Hi Sabrina, On Thu, Apr 03, 2025 at 12:28:54PM +0200, Sabrina Dubroca wrote:
Hello Hangbin,
2025-04-03, 08:58:55 +0000, Hangbin Liu wrote:
When setting the lower-layer link up/down, the ipvlan device synchronizes its state via netif_stacked_transfer_operstate(), which only checks the carrier state. However, setting the link down does not necessarily change the carrier state for virtual interfaces like bonding. This causes the ipvlan state to become out of sync with the lower-layer link state.
If the lower link and ipvlan are in the same namespace, this issue is hidden because ip link show checks the link state in IFLA_LINK and has a m_flag to control the state, displaying M-DOWN in the flags. However, if the ipvlan and the lower link are in different namespaces, this information is not available, and the ipvlan link state remains unchanged.
Is the issue with the actual behavior (sending/receiving packets, etc), or just in how it's displayed by iproute?
The upper link in netns up while lower link down will cause the traffic break in the pod.
For example:
- Add an ipvlan over bond0.
- Move the ipvlan to a separate namespace and bring it up.
- Set bond0 link down.
- The ipvlan remains up.
This issue affects containers and pods, causing them to display an incorrect link state for ipvlan. Fix this by explicitly changing the IFF_UP flag, similar to how VLAN handles it.
I'm not sure this change of behavior can be done anymore.
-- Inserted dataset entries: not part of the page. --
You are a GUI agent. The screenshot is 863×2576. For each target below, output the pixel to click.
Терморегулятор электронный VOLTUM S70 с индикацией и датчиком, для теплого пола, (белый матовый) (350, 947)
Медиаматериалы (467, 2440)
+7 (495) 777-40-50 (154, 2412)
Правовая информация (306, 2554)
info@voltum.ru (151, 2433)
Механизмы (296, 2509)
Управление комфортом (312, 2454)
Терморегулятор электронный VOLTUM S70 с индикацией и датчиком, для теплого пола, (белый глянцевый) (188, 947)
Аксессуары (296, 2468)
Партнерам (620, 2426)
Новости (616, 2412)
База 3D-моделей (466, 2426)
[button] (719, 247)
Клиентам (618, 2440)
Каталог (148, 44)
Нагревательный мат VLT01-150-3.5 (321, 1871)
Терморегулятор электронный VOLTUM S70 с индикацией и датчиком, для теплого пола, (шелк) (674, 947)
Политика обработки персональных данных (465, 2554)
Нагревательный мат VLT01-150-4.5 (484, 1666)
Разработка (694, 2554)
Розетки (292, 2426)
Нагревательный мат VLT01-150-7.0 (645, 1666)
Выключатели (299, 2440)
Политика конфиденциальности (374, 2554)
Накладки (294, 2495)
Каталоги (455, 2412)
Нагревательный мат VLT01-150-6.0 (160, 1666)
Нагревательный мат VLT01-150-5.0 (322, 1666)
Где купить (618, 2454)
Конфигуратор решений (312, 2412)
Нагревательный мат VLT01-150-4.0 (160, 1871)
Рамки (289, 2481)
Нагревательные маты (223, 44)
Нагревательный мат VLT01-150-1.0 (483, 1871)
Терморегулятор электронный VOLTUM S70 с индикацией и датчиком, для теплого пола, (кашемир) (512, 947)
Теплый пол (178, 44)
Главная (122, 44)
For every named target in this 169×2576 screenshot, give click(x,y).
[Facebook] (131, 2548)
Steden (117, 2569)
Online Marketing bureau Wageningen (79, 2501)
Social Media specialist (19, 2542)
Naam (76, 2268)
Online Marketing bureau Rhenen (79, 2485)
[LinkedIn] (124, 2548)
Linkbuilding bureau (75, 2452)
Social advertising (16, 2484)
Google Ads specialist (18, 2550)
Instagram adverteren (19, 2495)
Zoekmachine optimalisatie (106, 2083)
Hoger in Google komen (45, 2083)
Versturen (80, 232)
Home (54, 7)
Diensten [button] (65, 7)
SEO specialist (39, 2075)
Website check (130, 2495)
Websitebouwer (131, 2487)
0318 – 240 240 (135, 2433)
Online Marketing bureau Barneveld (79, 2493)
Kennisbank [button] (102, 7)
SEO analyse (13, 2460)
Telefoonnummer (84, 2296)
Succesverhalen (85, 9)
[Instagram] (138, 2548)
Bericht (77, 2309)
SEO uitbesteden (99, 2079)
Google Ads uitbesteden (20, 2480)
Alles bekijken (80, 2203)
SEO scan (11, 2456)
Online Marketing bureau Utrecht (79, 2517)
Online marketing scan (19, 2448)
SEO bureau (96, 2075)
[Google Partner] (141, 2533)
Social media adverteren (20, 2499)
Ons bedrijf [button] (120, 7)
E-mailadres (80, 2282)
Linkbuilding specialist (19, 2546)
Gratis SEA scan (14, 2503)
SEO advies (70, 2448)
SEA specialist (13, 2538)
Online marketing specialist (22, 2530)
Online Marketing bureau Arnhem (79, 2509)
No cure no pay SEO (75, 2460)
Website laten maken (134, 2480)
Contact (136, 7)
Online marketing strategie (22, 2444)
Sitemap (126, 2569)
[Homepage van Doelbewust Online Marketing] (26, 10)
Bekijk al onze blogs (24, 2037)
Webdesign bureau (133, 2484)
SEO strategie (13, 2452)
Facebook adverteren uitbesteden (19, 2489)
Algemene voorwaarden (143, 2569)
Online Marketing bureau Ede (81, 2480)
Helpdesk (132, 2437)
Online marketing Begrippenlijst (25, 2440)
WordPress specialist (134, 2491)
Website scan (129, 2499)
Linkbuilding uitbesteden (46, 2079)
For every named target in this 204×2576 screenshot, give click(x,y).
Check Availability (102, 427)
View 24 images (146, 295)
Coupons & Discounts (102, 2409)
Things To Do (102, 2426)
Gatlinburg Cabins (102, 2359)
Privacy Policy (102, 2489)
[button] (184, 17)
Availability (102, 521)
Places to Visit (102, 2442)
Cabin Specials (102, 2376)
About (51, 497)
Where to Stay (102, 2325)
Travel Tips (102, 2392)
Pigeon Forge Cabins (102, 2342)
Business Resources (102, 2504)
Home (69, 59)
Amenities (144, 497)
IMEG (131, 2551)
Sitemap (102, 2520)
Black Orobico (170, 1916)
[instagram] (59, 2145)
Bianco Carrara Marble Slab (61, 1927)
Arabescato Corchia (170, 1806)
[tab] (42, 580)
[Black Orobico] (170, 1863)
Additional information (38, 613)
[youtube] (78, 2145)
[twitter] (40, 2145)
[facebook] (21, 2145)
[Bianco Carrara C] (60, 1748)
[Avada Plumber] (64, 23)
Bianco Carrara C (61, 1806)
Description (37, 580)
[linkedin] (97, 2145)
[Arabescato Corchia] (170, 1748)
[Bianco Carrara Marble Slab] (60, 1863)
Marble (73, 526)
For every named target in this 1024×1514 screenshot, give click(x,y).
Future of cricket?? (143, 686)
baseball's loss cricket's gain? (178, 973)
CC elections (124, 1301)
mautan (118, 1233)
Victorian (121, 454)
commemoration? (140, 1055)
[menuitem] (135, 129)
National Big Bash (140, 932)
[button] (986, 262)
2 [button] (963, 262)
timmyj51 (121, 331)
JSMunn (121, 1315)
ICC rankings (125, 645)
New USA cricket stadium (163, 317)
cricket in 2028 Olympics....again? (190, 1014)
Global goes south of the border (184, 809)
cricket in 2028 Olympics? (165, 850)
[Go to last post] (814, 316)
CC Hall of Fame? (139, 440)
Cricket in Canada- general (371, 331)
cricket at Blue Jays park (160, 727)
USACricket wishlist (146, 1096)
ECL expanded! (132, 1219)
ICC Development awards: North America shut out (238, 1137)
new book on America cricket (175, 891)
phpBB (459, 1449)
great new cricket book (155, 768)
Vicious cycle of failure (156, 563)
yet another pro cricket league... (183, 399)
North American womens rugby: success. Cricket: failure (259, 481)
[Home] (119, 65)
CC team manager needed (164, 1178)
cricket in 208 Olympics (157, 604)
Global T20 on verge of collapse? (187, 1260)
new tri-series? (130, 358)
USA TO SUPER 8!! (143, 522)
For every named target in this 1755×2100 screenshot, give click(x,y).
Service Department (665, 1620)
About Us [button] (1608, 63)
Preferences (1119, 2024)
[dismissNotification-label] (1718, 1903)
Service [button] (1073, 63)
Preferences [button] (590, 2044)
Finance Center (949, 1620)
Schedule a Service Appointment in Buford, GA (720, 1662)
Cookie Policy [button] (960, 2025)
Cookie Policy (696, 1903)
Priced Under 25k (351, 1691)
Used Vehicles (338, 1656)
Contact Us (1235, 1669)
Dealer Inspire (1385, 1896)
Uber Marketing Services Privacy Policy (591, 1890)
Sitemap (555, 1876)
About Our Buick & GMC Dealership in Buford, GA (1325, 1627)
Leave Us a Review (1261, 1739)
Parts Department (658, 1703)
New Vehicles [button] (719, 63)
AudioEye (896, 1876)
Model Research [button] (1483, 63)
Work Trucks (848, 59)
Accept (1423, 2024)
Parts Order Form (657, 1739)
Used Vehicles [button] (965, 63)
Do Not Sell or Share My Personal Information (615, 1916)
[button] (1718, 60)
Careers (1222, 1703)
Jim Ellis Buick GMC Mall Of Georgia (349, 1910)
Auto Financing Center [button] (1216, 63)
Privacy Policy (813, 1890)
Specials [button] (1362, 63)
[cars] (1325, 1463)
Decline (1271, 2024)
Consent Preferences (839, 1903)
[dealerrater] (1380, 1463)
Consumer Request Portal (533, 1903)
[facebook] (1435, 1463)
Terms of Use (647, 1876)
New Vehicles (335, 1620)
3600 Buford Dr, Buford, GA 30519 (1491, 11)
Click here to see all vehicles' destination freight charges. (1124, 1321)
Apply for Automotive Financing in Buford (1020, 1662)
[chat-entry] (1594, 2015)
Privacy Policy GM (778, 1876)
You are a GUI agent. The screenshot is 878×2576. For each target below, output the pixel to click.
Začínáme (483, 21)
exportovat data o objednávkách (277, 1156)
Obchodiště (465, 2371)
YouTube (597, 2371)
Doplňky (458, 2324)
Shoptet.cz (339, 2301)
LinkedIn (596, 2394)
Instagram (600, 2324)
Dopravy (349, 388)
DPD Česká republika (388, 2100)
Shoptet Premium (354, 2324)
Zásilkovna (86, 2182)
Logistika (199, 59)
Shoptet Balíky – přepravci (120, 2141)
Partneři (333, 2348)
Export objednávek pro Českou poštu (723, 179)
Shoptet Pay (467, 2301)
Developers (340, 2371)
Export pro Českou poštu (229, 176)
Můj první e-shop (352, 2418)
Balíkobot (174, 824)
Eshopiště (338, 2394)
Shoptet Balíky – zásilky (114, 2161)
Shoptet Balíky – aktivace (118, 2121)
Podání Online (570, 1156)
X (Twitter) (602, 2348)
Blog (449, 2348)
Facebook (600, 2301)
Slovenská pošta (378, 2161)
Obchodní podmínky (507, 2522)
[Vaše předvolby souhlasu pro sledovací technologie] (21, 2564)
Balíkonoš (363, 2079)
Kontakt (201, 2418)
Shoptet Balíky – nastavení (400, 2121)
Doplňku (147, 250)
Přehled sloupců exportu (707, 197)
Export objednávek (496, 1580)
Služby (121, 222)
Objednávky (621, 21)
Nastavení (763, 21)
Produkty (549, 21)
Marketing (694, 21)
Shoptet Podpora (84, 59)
And I'm not convinced vlan's behavior is better (commit 5e7565930524 ("vlan: support "loose binding" to the underlying network device") describes why it's not always wanted). IMO it makes sense to have admin state separate from link state.
Thanks for the comments, that's also what I am worried. I have send a question email[1] 2 months ago but not reply yet. So I post this patch and welcome any feedback.
[1]https://lore.kernel.org/netdev/Z67lt5v6vrltiRyG@fedora/
If you want a consistent behavior, the admin should also not be allowed to set the link UP again while its lower device is not, like VLAN does:
static int vlan_dev_open(struct net_device *dev) { struct vlan_dev_priv *vlan = vlan_dev_priv(dev); struct net_device *real_dev = vlan->real_dev; int err;
if (!(real_dev->flags & IFF_UP) && !(vlan->flags & VLAN_FLAG_LOOSE_BINDING)) return -ENETDOWN;
(but that would almost certainly break someone's scripts)
Yes, so let's wait for others feedback first.